Missoni owns the zig-zag. Since 1953, the Italian brand has proved knitwear needn’t be about your gran’s Christmas jumpers, by swapping snowmen for striking graphics that work year-round. Missoni’s designs are fashion as modern art, a link explored in-depth by a new exhibition, Missoni Art Colour, at London’s Fashion and Textile Museum.
The show presents Missoni’s pieces side-by-side with mid-century paintings, to prove that art is still art, whether it’s on a canvas or figure-flattering jumper. “Knitwear is always a central aspect to Missoni and the label has translated this into soft outerwear, track pants and trainers,” says Damien Paul, head of menswear at MATCHESFASHION.COM. “At the heart of this aesthetic is the fact that its knitwear is immediately recognisable as Missoni.”
Missoni proves that graphic elements add an essential point of interest to even the simplest pieces, which is why the brand slides in and out of fashion every decade as a new generation discovers how punching up your knits can elevate any look. So even if your budget doesn’t quite stretch to Missoni, you can learn a lesson on making any outfit a masterpiece.
Printed knitwear on the SS16 (top) and AW16 (bottom) Missoni runways
Make The Knitted Polo Your Summer Saviour
Missoni’s founder, Ottavio, was an Olympic hurdler, and sportiness has been a key element of the brand from inception. The knitted polo shirt is integral to its relaxed, track-ready look. Short sleeves and button fronts make for an easy-to-wear, comfortable option when the heat hits. Toss in a graphic pattern in quality wool and you elevate the polo from the starched white versions you wore in PE.
Missoni is a quintessentially Italian brand, so hone that on-the-Med look. “Pair a polo with pleated relaxed-legged slacks and white pumps or simple espadrilles for a Cary Grant in St-Jean-Cap-Ferrat vibe,” says Eric Down, style director at Men’s Health. “You can also flip it round and wear plains on top and keep the graphic prints to your bottom half.”
Keep Everything Else Pared-Back
Mix busy graphics and you move from Rothko into Jackson Pollock territory. So if your knit is particularly loud or busy, keep the rest of your outfit minimal to let it pop.

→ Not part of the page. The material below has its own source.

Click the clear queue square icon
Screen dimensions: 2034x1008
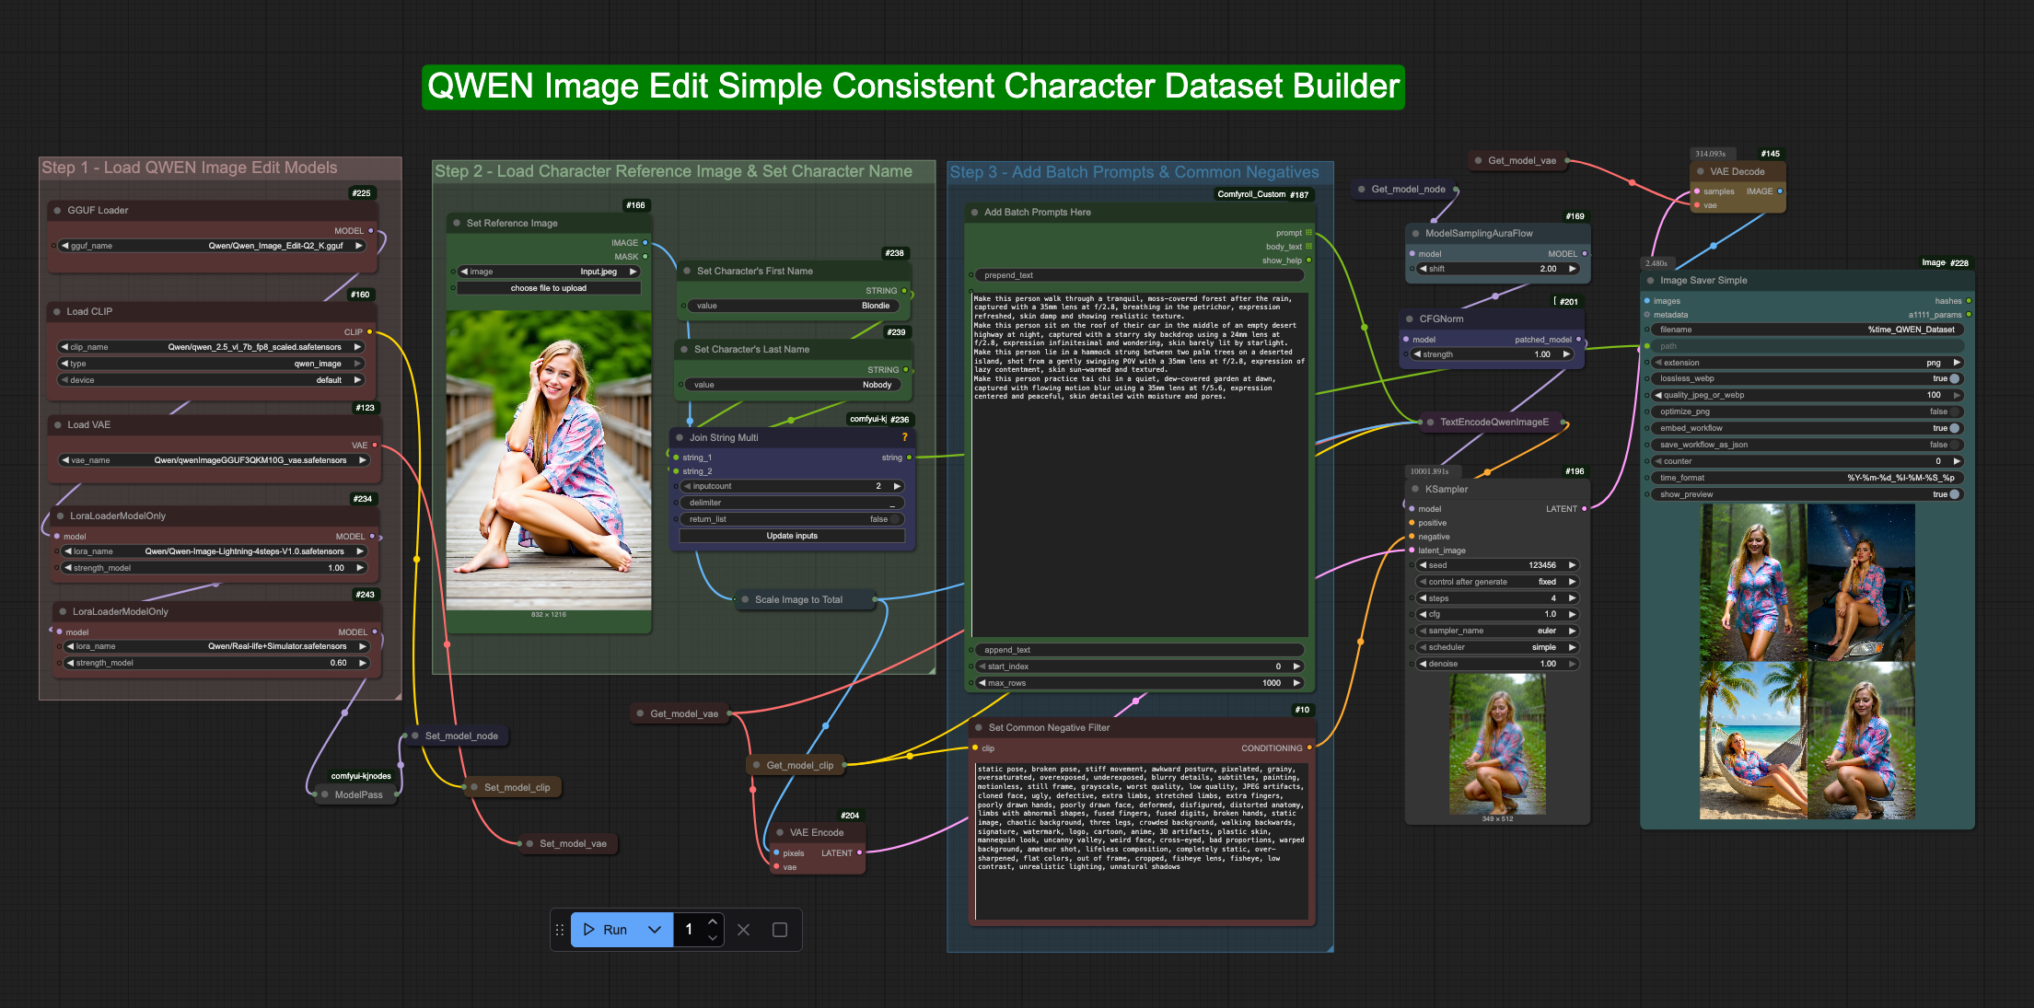tap(780, 930)
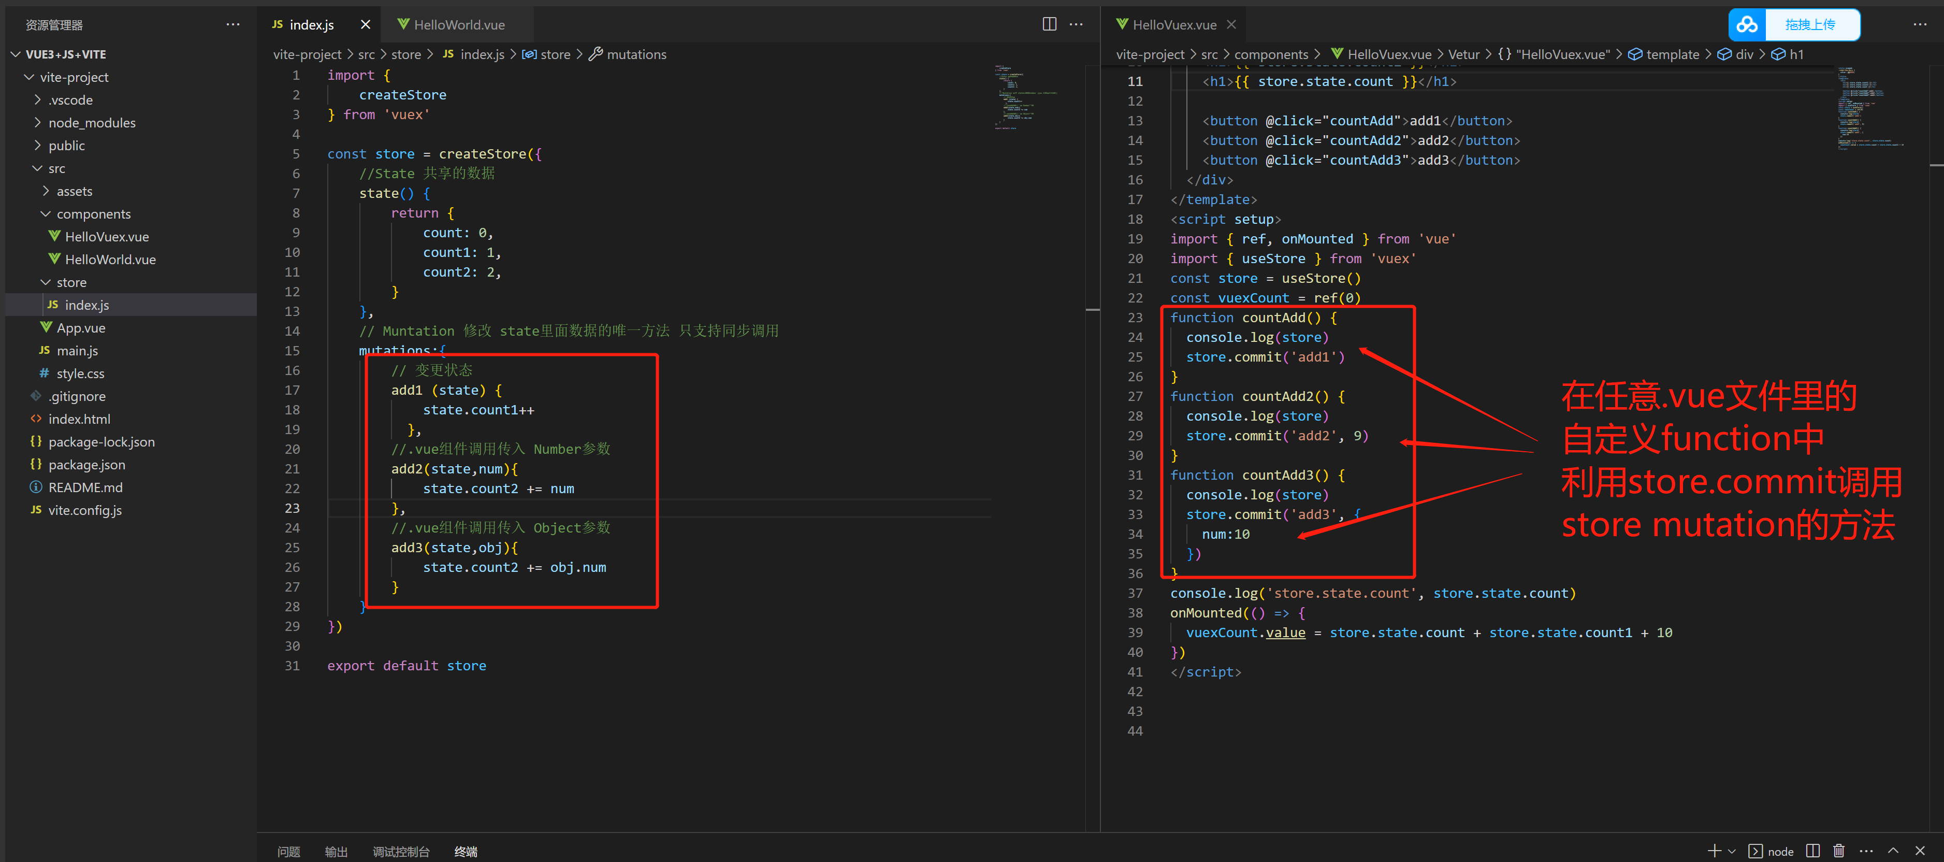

“Graphic knitwear goes very well with dark indigo denim or chinos,” says Paul. Link top and bottom by picking out one of the print’s minor shades with your trousers, to make even wild graphics look put-together.
Buy The Best Materials
Missoni works with premium wools, like merino, to provide a high-quality canvas for its graphics to work on. That means an outlay which offers superb returns. “If cared for properly wool and cashmere are great investment that can last for years,” says Paul. And since bold graphics are a perennial trend, your big buy won’t date.

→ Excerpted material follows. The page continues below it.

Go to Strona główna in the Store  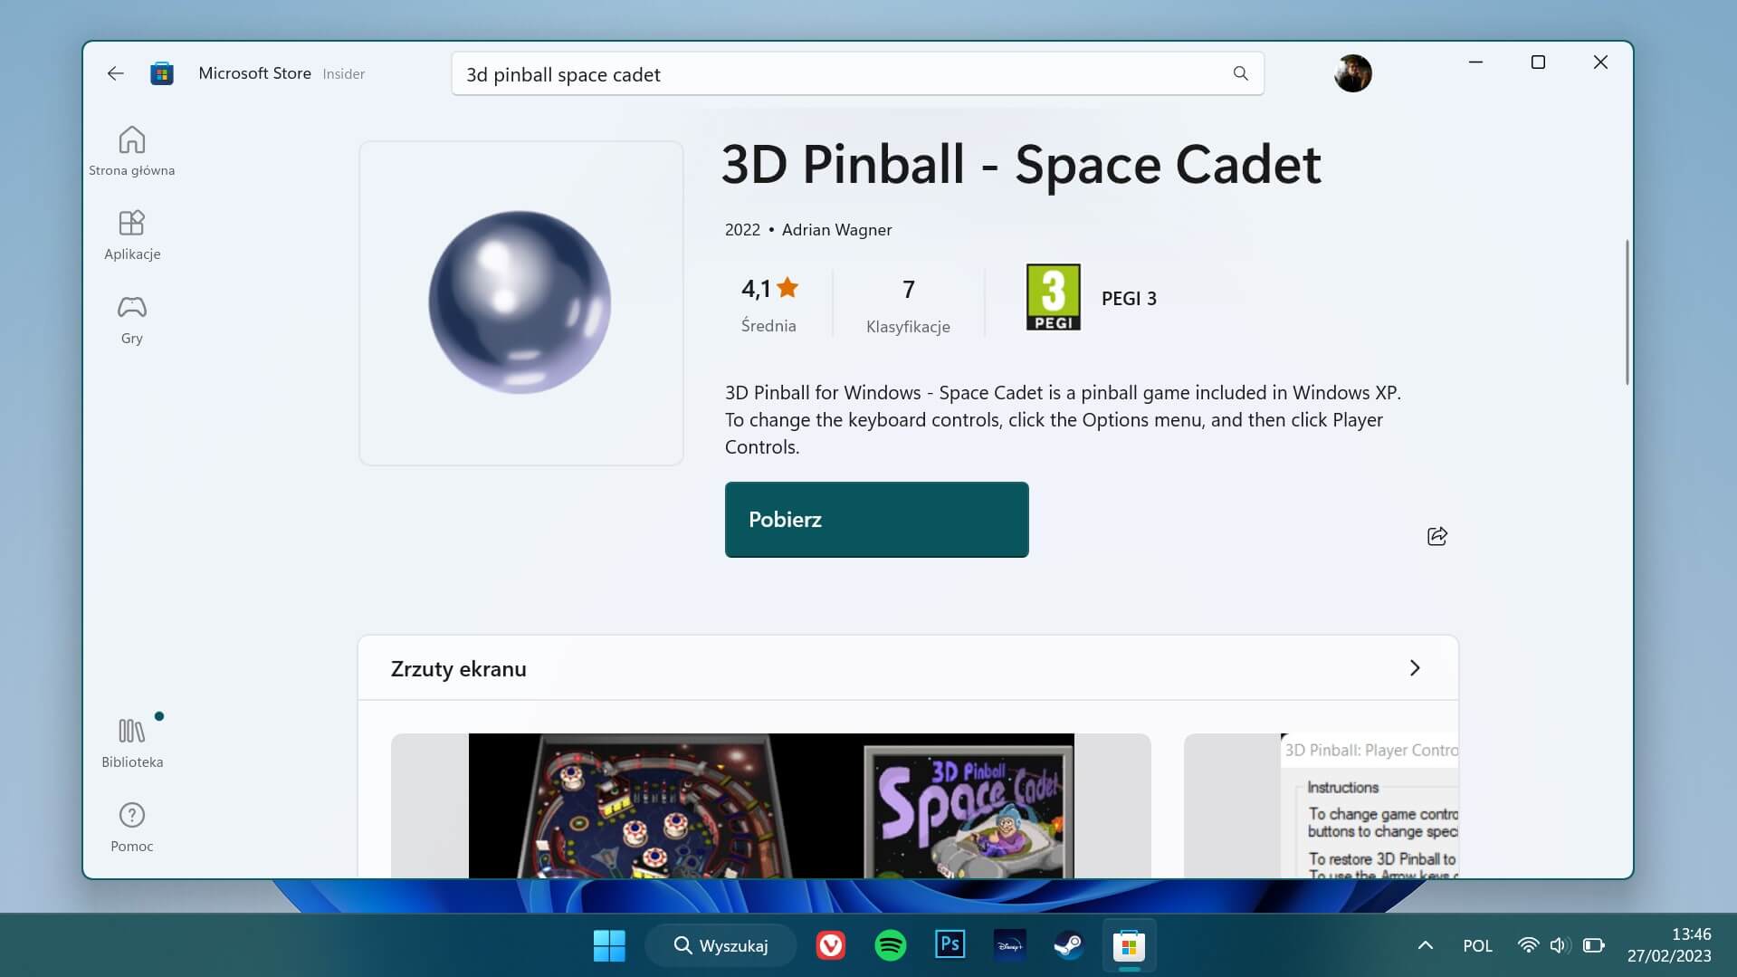(x=132, y=150)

In summer, prioritise soft knits in wool and cotton blends, which keep air circulating and wick away sweat. Merino wool is ideal, because its ultrafine fibres are soft against your skin and provide a plain background for the graphics to pop against.
Choose The Right Graphic For Your Body
Wild prints can warp your body, so it’s important to consider your shape. Missoni’s SS16 collection is made up of pale colours in seaside tones – there are no dark knits – and the patterns tend to zigzag across in fine blocks, rather than big chunks. Which makes it immediately more wearable.

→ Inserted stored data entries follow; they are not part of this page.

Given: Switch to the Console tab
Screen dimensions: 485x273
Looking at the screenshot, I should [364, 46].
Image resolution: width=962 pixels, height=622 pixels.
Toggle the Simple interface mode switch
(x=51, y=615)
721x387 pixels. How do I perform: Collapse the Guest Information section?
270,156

“Lighter prints on a darker background flatter bigger frames,” says Down. “For larger prints, layering a neutral on top will reduce the volume.” If you really want to make a statement, pick bright colours instead of oversized prints. “Haters gonna hate, but confidence goes a long way if you have the cojones to carry it off,” says Down.
Mix It Up With Graphic Knit Accessories
Graphic accessories can take your look up a notch. This year, Missoni worked with Globetrotter to produce a collection of luxury cases covered with vegetable-tanned Tuscan ‘feino’ leather and lined in Missoni’s signature space-dyed knits. Which means all-business from the outside, but party once you lift the lid.
Contrasting complementary colours is an optical stimulus that can help pull different prints together. Try clashing a graphic item of clothing with a graphic accessory to link your look, but play the numbers game. “Choose one large scale and one smaller print and limit the colour palette to three shades at most,” says Down. “At least one colour should be the same in both so they harmonise.” Think a light scarf with a punchy shirt.